3. Translating Evidence into Policy Goes Beyond Evidence Generation Alone
Policymaking is inherently shaped by political interests, priorities, and relationships, meaning that even the most compelling evidence can be sidelined if it doesn’t align with the broader political landscape or is not well communicated.
Tools like stakeholder mapping and political economy analysis help researchers and knowledge translators understand who holds influence and power, what their incentives are, and how they interact, aspects as critical as the evidence itself.
In addition, as IPAR has experienced, research findings are often not translated into actionable insights that are easily understandable or applicable in policy contexts. Differences in language, timelines, and priorities between researchers and decision-makers can lead to missed opportunities for evidence to meaningfully inform policy decisions. It is key for researchers and knowledge brokers to figure out how to design research in a way that creates evidence that is useful for learning as well as decision making.
4. Anticipating the Challenges with Scaling Programs
Even when data shows positive results, scaling programs involves practical concerns, such as financing, accountability, and sustainable implementation.

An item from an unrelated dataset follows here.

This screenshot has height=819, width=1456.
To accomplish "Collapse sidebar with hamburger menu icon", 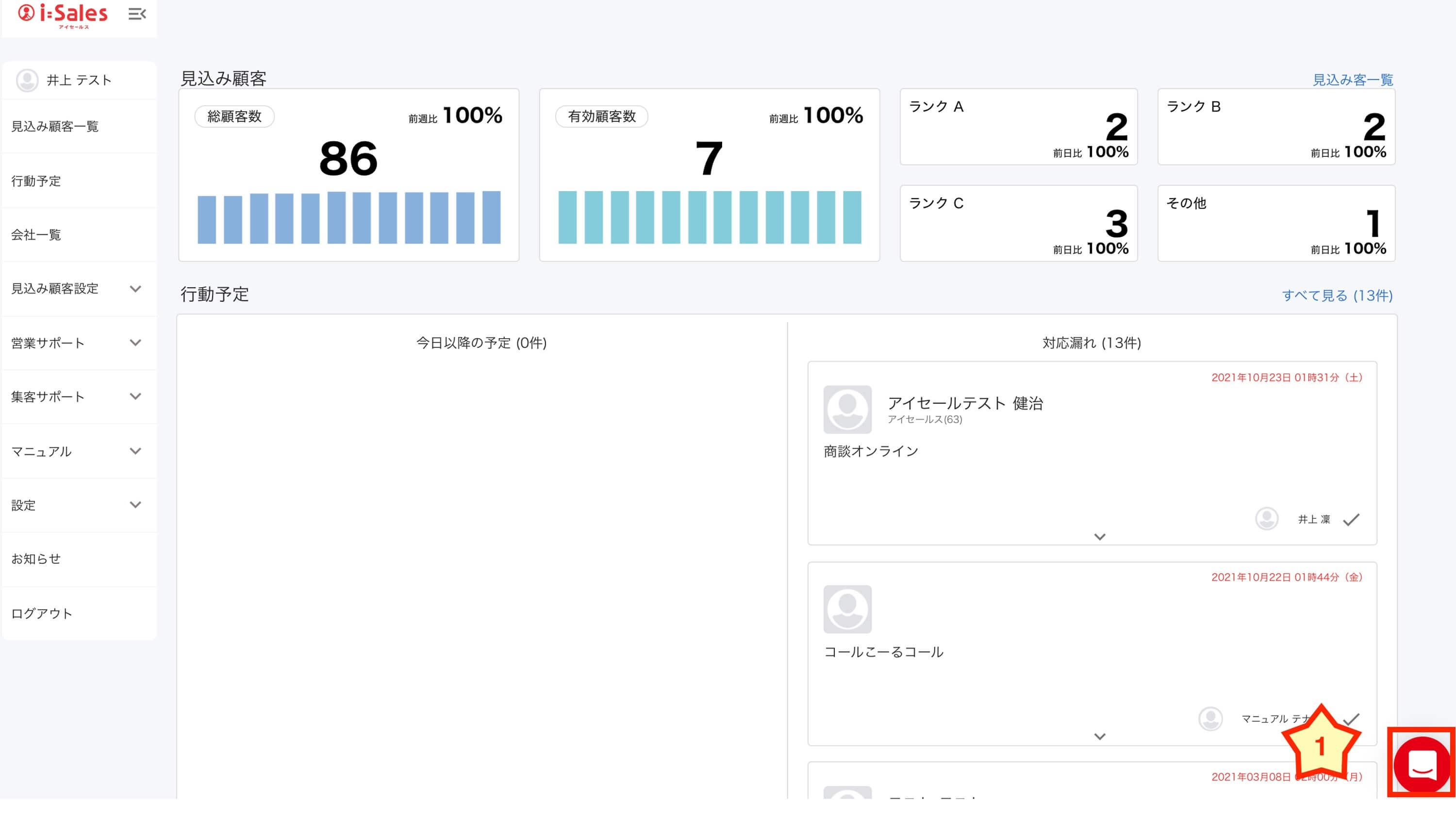I will pos(137,14).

The effectiveness of programs, like the ones implemented by TaRL Africa, are supported by rigorous evaluations—reliable data on the impact on learning outcomes is key to gaining trust and buy-in from governments. While evaluation data can show what works, it often lacks guidance on how to adapt and improve during scale-up. Successfully scaling EIP initiatives requires proactive planning for these realities—not just technical success, but operational and political feasibility.
Looking Ahead
Panelists stressed the importance of dedicated forums for cross-country, cross-sectoral exchange—spaces like the Evidence for Development Conference and models like the Africa LEEPS partnership itself. These platforms help surface common challenges and uncover insights that might otherwise remain siloed. For example, organizations working in different sectors—from health to education—shared similar concerns around scalability, cost-effectiveness, and the alignment of partner incentives. Through dialogue, they were able to identify new approaches and refine existing strategies. Facilitating this type of dialogue and exchange speaks to the learning and engagement coordination role that R4D plays in LEEPS and our many years of facilitating collaborative learning networks.
Efforts to institutionalize EIP across the continent are gaining traction, but the path forward depends on more than evidence generation. It requires long-term thinking, deliberate relationship-building, and strategies that embed evidence use within existing systems. Programs that allow for continuity, thus circumventing the constraints of individual project timelines, are better positioned to drive real, lasting change. Embedding capacity within ministries, investing in mentorship, and creating structures for co-creation are all critical to ensuring that evidence becomes a routine part of policymaking. Creating spaces for researchers, policy makers, and knowledge brokers to collaborate and learn from each other is critical to progress along the pathway towards institutionalized evidence use. All this requires going beyond isolated efforts and investing in the systems, people, and relationships that will impact the process of how evidence is produced and used, long after individual projects end. Only then can evidence become a true driver of equitable and effective policy.